### EXERCISE REQUIREMENTS
Each line from the one containing "Given: Expand the Conference dropdown" through the last line of the records below is to be set down exactly; the rest stays out.

### RECORDS PROVIDED
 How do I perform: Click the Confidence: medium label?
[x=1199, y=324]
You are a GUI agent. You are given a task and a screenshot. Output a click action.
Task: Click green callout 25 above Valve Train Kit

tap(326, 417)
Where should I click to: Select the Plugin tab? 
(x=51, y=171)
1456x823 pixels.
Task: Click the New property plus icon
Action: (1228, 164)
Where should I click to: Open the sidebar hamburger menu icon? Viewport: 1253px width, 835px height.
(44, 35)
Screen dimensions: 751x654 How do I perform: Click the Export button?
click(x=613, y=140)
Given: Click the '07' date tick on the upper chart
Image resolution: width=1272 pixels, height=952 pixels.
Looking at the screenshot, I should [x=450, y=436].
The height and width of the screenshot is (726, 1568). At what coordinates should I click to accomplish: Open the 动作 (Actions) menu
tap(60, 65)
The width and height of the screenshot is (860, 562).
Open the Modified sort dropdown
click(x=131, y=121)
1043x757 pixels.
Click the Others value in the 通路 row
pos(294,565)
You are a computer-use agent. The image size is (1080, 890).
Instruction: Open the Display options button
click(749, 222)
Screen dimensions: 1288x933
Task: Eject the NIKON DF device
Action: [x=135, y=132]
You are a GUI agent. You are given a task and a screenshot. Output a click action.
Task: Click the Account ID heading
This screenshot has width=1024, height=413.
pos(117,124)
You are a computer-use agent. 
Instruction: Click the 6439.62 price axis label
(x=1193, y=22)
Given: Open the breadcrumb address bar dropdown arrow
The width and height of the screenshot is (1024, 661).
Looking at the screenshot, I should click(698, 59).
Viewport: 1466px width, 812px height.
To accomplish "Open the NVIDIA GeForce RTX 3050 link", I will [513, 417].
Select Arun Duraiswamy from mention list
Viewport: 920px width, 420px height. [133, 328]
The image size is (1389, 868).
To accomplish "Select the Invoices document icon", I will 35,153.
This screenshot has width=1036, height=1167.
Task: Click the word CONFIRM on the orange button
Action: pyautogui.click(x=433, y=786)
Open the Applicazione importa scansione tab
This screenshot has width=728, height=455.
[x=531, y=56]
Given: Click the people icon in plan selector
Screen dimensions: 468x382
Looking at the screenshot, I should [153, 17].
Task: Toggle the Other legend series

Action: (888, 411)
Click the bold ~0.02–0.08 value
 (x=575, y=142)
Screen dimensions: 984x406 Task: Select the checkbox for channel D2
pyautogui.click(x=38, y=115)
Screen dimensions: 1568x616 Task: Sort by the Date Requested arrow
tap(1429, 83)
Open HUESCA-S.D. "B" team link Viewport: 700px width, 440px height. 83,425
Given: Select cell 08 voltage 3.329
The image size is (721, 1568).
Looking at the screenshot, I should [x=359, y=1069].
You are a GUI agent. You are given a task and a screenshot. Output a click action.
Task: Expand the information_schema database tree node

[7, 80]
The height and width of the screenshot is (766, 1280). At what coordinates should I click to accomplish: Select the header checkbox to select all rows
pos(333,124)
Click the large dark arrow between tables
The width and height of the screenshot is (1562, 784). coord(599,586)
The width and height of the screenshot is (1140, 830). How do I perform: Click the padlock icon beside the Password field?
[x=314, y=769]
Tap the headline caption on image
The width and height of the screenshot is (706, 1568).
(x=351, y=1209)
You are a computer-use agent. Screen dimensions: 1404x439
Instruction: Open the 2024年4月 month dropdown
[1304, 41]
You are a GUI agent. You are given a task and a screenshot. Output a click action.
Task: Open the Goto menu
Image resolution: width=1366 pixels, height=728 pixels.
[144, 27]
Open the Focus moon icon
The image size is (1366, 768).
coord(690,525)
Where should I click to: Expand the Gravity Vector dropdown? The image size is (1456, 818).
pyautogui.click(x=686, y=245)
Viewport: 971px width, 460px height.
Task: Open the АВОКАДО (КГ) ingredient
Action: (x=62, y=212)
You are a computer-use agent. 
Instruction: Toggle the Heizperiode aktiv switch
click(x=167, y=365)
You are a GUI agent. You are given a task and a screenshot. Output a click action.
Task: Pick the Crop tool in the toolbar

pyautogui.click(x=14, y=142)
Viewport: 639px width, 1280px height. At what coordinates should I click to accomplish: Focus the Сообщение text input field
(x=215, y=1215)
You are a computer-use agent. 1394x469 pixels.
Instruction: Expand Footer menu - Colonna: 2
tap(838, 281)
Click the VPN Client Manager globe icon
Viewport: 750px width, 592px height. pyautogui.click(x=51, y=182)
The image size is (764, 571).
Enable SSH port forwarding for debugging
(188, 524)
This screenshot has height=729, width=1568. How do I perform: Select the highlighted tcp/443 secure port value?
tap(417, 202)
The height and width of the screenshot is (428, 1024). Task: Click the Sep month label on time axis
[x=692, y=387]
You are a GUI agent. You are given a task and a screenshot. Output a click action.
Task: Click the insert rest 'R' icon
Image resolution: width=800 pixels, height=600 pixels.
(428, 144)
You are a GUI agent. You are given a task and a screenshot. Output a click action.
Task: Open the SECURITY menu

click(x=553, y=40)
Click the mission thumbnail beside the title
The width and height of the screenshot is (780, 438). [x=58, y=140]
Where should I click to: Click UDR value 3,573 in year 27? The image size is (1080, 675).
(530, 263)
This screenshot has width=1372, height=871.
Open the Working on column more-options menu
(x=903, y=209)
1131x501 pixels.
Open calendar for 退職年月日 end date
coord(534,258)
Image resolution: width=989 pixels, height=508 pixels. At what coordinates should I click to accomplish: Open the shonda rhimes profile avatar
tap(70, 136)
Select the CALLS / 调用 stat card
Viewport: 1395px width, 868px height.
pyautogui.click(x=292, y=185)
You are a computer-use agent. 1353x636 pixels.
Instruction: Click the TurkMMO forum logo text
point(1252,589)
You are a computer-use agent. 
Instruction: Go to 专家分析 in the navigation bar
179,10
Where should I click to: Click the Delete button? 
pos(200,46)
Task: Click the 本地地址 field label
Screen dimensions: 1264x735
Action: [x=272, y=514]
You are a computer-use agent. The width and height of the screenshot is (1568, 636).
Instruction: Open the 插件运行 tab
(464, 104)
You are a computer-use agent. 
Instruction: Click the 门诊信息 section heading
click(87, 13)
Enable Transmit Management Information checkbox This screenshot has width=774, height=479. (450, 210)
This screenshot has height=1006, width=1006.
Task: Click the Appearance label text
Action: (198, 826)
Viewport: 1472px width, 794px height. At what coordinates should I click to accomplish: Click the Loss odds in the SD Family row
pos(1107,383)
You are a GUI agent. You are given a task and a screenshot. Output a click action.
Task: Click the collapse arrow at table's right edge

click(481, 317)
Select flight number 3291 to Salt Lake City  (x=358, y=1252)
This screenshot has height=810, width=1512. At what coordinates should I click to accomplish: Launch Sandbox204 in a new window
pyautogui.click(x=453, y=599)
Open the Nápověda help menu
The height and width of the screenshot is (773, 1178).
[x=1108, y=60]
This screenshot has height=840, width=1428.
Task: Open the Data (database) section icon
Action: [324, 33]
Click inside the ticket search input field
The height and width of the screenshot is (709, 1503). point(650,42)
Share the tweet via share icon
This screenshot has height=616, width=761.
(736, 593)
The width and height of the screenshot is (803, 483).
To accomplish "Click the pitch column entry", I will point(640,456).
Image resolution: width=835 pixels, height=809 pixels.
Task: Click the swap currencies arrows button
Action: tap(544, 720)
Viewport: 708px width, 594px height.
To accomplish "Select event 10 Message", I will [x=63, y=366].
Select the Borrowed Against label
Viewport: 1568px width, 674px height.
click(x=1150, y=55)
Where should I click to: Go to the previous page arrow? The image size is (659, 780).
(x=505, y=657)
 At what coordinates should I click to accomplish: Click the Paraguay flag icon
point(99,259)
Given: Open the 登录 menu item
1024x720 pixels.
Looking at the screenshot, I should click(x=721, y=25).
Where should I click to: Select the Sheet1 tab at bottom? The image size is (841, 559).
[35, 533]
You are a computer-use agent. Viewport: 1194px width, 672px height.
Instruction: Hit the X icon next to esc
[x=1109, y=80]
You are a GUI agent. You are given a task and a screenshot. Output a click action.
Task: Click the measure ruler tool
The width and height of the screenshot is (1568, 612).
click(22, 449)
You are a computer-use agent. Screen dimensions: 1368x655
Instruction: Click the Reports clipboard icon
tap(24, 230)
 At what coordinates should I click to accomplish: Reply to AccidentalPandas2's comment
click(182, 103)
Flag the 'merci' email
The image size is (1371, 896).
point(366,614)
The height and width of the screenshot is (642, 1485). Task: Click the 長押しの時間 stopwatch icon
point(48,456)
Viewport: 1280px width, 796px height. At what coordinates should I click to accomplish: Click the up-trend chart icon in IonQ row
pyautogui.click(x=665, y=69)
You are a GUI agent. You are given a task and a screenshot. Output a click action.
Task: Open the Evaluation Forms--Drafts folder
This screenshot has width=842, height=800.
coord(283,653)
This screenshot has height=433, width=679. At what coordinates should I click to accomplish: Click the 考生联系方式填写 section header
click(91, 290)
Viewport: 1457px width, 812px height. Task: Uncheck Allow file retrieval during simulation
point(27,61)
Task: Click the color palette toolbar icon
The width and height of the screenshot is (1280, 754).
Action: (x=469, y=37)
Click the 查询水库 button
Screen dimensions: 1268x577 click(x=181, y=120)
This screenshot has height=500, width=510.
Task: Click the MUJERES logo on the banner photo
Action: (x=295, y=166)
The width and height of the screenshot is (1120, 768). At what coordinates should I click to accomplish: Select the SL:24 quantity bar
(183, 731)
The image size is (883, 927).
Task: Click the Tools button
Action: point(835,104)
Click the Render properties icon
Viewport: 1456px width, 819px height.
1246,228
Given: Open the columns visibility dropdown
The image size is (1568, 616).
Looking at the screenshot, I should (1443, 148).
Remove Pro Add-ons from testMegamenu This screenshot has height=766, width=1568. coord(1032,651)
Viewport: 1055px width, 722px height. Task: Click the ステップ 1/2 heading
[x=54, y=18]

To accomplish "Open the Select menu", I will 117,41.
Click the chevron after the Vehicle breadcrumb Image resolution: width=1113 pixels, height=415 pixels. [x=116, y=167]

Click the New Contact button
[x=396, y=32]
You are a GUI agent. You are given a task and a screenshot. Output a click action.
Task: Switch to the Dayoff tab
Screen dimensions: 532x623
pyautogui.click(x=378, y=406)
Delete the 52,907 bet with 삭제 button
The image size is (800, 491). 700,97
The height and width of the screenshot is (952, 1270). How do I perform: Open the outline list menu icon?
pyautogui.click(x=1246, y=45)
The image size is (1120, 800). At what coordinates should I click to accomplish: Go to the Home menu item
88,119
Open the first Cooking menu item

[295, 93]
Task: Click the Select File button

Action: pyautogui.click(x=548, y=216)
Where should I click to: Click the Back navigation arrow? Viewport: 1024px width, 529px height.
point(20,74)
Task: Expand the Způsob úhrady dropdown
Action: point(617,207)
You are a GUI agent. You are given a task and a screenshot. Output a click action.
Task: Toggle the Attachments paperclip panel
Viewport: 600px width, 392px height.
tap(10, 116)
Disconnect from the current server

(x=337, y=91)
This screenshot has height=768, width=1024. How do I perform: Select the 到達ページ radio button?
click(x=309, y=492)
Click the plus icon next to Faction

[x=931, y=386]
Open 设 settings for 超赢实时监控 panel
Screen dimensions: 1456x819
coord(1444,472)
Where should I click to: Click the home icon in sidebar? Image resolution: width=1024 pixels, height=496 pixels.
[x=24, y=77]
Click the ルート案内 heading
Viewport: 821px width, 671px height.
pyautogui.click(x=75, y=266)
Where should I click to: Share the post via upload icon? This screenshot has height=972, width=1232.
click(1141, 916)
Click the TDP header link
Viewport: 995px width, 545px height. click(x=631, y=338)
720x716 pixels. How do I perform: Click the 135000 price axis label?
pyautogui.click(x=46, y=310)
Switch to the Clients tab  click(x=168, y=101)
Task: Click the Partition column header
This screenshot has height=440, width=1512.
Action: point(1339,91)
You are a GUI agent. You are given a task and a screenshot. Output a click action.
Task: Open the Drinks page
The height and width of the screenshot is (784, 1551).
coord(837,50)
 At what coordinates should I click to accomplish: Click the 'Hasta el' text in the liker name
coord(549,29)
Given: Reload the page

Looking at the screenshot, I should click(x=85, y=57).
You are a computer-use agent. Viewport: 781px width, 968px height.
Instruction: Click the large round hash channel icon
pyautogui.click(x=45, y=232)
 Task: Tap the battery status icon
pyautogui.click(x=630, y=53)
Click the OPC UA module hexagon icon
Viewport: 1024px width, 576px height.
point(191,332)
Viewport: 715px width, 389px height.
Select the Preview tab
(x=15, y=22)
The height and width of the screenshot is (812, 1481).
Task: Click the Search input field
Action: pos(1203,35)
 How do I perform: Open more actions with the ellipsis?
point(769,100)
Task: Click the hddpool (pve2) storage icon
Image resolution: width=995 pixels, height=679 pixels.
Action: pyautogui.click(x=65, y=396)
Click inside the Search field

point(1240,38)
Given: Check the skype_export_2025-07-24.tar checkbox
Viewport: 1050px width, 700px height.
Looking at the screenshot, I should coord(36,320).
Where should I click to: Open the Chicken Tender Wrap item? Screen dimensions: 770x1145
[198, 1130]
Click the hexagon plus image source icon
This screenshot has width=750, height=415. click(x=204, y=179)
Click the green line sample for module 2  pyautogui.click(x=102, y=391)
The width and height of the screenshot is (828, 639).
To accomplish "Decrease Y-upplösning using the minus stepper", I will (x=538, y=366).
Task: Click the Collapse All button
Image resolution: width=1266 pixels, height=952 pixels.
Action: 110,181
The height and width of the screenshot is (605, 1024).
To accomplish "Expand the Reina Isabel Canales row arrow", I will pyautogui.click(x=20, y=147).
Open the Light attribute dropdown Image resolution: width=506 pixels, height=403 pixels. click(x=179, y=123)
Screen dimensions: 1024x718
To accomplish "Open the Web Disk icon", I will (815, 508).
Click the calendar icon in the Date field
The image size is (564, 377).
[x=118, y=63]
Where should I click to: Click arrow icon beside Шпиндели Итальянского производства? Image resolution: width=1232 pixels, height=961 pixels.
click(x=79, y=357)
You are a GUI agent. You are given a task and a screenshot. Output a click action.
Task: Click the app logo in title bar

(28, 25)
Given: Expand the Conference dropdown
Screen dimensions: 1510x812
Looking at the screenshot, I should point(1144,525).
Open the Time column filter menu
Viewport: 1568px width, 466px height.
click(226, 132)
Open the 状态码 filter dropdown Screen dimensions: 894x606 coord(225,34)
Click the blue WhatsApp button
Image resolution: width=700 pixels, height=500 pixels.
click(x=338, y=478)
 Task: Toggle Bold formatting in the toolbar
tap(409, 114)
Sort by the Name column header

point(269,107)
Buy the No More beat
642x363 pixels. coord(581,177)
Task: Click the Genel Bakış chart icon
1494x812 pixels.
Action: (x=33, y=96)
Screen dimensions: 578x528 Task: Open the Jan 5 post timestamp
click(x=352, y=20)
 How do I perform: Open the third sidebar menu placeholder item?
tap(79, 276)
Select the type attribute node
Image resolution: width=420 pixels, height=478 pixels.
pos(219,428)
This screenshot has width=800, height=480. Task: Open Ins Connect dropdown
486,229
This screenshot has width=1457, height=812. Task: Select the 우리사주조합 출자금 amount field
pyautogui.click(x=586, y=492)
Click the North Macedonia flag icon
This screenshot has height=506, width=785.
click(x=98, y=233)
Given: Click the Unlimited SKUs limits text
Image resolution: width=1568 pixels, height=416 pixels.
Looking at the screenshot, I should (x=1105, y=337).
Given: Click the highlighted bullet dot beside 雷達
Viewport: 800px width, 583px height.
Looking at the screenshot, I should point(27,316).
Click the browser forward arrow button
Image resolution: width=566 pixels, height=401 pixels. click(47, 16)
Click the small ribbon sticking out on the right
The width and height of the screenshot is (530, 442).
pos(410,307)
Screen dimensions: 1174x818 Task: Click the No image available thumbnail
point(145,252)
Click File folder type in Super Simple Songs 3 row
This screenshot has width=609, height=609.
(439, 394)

### TASK SOLUTION
Given: Expand the Conference dropdown
Screen dimensions: 1510x812
Looking at the screenshot, I should point(1144,525).
Open the Time column filter menu
Viewport: 1568px width, 466px height.
click(226, 132)
Open the 状态码 filter dropdown Screen dimensions: 894x606 coord(225,34)
Click the blue WhatsApp button
Image resolution: width=700 pixels, height=500 pixels.
click(x=338, y=478)
 Task: Toggle Bold formatting in the toolbar
tap(409, 114)
Sort by the Name column header

point(269,107)
Buy the No More beat
642x363 pixels. coord(581,177)
Task: Click the Genel Bakış chart icon
1494x812 pixels.
Action: (x=33, y=96)
Screen dimensions: 578x528 Task: Open the Jan 5 post timestamp
click(x=352, y=20)
 How do I perform: Open the third sidebar menu placeholder item?
tap(79, 276)
Select the type attribute node
Image resolution: width=420 pixels, height=478 pixels.
pos(219,428)
This screenshot has width=800, height=480. Task: Open Ins Connect dropdown
486,229
This screenshot has width=1457, height=812. Task: Select the 우리사주조합 출자금 amount field
pyautogui.click(x=586, y=492)
Click the North Macedonia flag icon
This screenshot has height=506, width=785.
click(x=98, y=233)
Given: Click the Unlimited SKUs limits text
Image resolution: width=1568 pixels, height=416 pixels.
Looking at the screenshot, I should (x=1105, y=337).
Given: Click the highlighted bullet dot beside 雷達
Viewport: 800px width, 583px height.
Looking at the screenshot, I should point(27,316).
Click the browser forward arrow button
Image resolution: width=566 pixels, height=401 pixels. click(47, 16)
Click the small ribbon sticking out on the right
The width and height of the screenshot is (530, 442).
pos(410,307)
Screen dimensions: 1174x818 Task: Click the No image available thumbnail
point(145,252)
Click File folder type in Super Simple Songs 3 row
This screenshot has width=609, height=609.
(439, 394)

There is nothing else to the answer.